After spending a little more time trouble shooting this issue over the past few days, I timed the connection drops and found them to occur exactly every 27 seconds. I’ve also gotten my hands on another iPhone5, this one with iOS 6.1.4 and another hands-free Bluetooth system (Audi’s MMI). I tested my iPhone (iOS 7.0.6) on the Audi MMI and it worked flawlessly. I then tested the iPhone 5 running iOS 6.1.4 on the uConnect and it also operated flawlessly. The interesting part is after testing my uConnect using the 6.1.4 iPhone and then resetting the uConnect system, my iPhone (7.0.6) started working again just fine. It did so for about 15-20 minutes, and then started to drop the connection again as usual. I power cycled the iPhone (7.0.6) and it connected again for a time, but then went back to it’s old 27 second drop off plan. My new theory… Gremlins! Yup, deff gremlins in the uConnect.

Another discussion with the tech support guys have found me doing a full system restore on the iPhone 5 (iOS 7.0.6), a reset to the uConnect 430N, repaired both, tested again and that did absolutely no good. Same connection dropping results. I’ve checked over the Jeep and there are no electronics or even new light bulbs running that hadn’t been running before this problem started. I’m a little stumped as to what else I can check or test at this point.
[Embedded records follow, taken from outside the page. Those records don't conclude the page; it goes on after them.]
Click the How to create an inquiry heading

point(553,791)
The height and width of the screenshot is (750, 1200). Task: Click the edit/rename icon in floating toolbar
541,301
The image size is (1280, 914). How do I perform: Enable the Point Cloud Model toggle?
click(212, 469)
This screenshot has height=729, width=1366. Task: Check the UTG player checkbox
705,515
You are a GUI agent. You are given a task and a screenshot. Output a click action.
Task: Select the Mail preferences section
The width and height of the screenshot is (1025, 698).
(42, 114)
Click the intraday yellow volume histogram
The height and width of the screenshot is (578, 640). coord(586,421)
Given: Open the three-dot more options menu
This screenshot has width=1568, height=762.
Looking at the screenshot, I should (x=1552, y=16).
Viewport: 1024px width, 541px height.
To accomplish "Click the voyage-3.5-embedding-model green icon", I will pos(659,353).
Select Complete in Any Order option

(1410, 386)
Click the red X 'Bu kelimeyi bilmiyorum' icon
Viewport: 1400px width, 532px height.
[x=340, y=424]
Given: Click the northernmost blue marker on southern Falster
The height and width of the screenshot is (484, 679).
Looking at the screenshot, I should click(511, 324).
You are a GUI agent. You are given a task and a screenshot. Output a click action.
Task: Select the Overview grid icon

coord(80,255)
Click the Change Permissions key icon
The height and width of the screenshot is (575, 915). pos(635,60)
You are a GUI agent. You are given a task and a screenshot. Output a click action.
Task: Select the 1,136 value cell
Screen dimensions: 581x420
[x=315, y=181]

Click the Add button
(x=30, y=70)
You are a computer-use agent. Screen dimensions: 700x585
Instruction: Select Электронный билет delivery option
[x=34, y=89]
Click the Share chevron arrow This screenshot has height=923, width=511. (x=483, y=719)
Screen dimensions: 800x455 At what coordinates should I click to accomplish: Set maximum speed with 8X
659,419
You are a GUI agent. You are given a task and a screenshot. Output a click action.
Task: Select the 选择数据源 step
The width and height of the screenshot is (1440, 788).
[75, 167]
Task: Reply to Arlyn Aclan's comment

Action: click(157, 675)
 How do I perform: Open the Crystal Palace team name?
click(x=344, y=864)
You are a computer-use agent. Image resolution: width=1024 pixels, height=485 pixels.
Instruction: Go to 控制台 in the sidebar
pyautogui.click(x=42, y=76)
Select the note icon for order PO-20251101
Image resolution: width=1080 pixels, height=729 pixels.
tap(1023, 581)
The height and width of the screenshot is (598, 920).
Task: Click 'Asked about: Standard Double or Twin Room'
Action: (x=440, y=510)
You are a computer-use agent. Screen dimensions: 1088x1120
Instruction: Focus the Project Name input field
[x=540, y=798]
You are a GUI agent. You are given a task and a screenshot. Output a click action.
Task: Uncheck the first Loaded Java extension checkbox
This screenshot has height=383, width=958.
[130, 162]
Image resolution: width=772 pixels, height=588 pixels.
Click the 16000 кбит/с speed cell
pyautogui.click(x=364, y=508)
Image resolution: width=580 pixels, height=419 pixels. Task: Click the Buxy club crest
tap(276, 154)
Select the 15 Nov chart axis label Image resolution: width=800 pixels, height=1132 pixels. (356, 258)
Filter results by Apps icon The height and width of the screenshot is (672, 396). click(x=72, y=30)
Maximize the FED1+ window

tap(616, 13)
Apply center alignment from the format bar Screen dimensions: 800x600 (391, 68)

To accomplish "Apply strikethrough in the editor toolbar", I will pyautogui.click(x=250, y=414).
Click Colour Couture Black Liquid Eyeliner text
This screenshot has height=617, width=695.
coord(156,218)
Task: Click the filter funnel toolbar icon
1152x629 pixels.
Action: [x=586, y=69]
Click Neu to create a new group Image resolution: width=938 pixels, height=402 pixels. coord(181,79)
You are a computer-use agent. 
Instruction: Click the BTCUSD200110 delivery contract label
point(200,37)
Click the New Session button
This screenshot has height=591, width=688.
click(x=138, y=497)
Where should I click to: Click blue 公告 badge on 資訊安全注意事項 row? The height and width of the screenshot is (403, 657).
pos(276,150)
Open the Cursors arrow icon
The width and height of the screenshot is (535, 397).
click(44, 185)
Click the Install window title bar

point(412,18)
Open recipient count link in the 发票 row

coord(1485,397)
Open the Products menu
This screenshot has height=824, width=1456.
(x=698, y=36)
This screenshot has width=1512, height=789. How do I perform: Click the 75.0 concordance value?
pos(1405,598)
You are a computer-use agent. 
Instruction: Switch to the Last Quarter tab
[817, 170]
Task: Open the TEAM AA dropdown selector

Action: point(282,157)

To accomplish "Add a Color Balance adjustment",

Per Chrysler support (yes, again), I performed a soft reset of the 430n, and then retested the Bluetooth connection. No change. I also tried pulling the battery connection for 45+ mins, & retesting. Again, no new results.

Back to the drawing board.

sPod, a follow up

I’m still loving my sPOD. Thus far, it’s one of those parts you buy where you do end up spending a little more than you planned but it goes in easily, looks fantastic, and just works. No issues, no adjustments, no fuss, no shorts, no problems, it just works.

Pros:

  • Fits & looks like it’s an OEM product.
  • Not made from cheap plastic, it’s very sturdy.
  • I like that it’s a standalone system w/ fuses and relays for each switch connection.
  • Once installed, makes wiring accessories much easier. On previous builds, I’d buy some lights and run the wiring. Then later on, I’d buy something else and run more wiring, then something else, etc. Getting through the firewall and keeping the wiring clean in the cab took a ton of install time, but with the sPOD it’s all done at once in one neat package. When I install something else, I’m just connecting it to the existing switch box and fuses of the sPOD Source.


Cons:

  • Really, just the cost. It’s bloody expensive for a switch cluster.


Honestly, if you are on the fence, just do it. Yeah, it’s a good chunk of change (I cringed!), but if an OEM look/fit is important to you and you don’t want to fabricate one yourself, this is the product for you.

Air Up! (ARB CKMA12)

Something I’ve always wanted in a Jeep but have always been a little leery of getting was on-board air. Simply b/c of the amount of space a full compressor takes up and the added weight. Lucky for me (not so much for my wallet!) I found an ARB High Output compressor kit from NorthRidge4x4. This little compressor fits under my hood in some dead space and has no problem airing up tires (only 32’s for now) and possibly filling up a small tank for some air tools. But really, I only plan to use it for tires after trails since I don’t even own any air tools at the moment.

I was just about to do a full write of my on-board air compressor install on this build thread, but I got lazy and also found a really good write-up on wayalife.com. My bracket is a little different as it sits back against the firewall while his is perpendicular to mine. I had to relocate the horn and I wired the compressor to my sPod instead of the supplied switch, but everything else is pretty much the same. Here it is installed in all its on-board air goodness!

ARB-Compressor

The only complaint I have isn’t about the product, which works very well, it’s in my install. I drilled a new hole in the bracket when I had to move my horn and now I believe it’s not grounding out properly. Nothing a metal file and some patience won’t fix tho!